### WORK TO COMPLETE
How many of the lines below have "green" in them? Say the number and nothing more.

### MATERIAL PROVIDED
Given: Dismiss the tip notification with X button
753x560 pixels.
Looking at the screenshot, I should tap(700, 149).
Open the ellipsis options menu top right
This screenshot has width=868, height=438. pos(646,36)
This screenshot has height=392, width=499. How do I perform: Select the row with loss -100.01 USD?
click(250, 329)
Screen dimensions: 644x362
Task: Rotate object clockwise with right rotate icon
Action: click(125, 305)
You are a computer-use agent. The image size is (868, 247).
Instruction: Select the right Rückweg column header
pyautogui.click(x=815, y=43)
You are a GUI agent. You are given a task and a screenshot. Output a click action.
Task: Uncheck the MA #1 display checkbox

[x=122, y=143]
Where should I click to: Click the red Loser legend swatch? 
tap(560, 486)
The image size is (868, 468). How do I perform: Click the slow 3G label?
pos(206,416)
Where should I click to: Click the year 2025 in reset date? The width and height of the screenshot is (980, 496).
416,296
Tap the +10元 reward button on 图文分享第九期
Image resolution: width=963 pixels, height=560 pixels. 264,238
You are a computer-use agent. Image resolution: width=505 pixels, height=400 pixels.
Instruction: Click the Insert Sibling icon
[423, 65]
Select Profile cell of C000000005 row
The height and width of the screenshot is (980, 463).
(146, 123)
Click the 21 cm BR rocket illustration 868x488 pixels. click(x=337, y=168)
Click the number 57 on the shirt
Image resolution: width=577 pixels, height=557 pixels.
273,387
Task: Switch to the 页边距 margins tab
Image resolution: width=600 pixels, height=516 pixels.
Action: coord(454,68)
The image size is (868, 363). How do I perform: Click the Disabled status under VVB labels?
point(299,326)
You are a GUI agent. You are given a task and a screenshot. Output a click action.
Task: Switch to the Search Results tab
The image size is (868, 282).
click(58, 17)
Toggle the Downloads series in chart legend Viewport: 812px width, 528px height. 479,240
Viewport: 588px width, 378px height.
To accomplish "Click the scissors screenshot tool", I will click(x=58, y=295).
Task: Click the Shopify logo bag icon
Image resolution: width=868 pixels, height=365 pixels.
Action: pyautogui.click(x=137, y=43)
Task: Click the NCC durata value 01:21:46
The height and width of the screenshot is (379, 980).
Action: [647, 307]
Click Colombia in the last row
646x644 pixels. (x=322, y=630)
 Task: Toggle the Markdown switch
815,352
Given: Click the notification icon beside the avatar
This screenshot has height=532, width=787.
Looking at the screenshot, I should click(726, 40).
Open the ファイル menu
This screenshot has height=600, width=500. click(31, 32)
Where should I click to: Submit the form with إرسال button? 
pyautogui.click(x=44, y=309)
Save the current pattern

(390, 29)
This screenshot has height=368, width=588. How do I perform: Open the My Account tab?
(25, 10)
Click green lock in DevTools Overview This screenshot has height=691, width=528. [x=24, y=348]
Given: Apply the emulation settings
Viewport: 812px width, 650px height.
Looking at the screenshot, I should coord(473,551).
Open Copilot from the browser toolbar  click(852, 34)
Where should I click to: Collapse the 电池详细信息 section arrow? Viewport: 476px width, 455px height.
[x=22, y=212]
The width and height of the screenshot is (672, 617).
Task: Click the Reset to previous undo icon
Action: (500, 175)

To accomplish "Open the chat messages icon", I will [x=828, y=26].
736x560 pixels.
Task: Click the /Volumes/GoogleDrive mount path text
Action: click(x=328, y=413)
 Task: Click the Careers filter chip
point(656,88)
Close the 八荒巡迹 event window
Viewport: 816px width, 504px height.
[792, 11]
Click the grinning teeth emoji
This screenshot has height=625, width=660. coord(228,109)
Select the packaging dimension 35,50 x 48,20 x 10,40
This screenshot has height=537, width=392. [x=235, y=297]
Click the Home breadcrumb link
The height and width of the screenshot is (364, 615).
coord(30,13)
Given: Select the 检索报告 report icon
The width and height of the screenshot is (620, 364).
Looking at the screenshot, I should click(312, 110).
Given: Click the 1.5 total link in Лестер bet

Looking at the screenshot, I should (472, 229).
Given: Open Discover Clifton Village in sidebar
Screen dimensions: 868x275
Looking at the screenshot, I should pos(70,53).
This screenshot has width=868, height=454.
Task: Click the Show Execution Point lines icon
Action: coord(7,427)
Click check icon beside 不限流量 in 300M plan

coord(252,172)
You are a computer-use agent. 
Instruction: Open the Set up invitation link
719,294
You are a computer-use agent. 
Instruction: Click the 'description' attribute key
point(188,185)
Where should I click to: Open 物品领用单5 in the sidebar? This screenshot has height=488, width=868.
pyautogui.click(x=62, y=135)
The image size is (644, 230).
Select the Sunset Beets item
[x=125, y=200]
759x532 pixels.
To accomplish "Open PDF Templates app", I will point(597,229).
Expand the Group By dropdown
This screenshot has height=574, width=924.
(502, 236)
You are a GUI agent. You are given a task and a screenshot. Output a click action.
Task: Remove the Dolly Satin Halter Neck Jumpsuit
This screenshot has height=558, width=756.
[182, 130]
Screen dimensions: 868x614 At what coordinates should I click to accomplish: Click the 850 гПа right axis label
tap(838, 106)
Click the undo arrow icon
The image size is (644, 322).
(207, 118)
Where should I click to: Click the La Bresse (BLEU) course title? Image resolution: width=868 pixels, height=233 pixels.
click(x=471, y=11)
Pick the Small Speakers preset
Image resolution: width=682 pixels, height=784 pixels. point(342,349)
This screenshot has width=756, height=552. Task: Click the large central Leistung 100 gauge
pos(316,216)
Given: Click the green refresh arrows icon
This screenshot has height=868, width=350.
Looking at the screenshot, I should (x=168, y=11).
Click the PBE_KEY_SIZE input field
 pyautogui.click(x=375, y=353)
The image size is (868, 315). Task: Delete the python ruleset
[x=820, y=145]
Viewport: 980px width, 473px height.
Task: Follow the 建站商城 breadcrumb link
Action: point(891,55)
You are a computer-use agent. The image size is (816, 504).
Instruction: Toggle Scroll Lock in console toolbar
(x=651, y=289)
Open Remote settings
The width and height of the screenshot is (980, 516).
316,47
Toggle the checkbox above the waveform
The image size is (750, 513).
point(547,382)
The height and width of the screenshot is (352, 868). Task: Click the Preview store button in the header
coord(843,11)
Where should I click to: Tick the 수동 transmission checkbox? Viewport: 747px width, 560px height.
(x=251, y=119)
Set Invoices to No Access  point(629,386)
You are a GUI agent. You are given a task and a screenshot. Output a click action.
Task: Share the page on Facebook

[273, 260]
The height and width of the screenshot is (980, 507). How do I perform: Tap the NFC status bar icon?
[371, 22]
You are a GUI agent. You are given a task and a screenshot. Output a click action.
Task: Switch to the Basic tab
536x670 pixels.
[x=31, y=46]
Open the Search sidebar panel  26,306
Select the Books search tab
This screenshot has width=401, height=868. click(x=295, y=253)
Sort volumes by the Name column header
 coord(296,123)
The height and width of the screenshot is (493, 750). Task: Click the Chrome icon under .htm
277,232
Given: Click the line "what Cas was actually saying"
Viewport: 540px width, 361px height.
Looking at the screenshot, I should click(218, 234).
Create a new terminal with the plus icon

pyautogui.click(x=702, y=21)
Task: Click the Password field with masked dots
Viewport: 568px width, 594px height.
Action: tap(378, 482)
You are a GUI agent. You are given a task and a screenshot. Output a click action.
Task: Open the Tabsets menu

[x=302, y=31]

### ANSWER AREA
2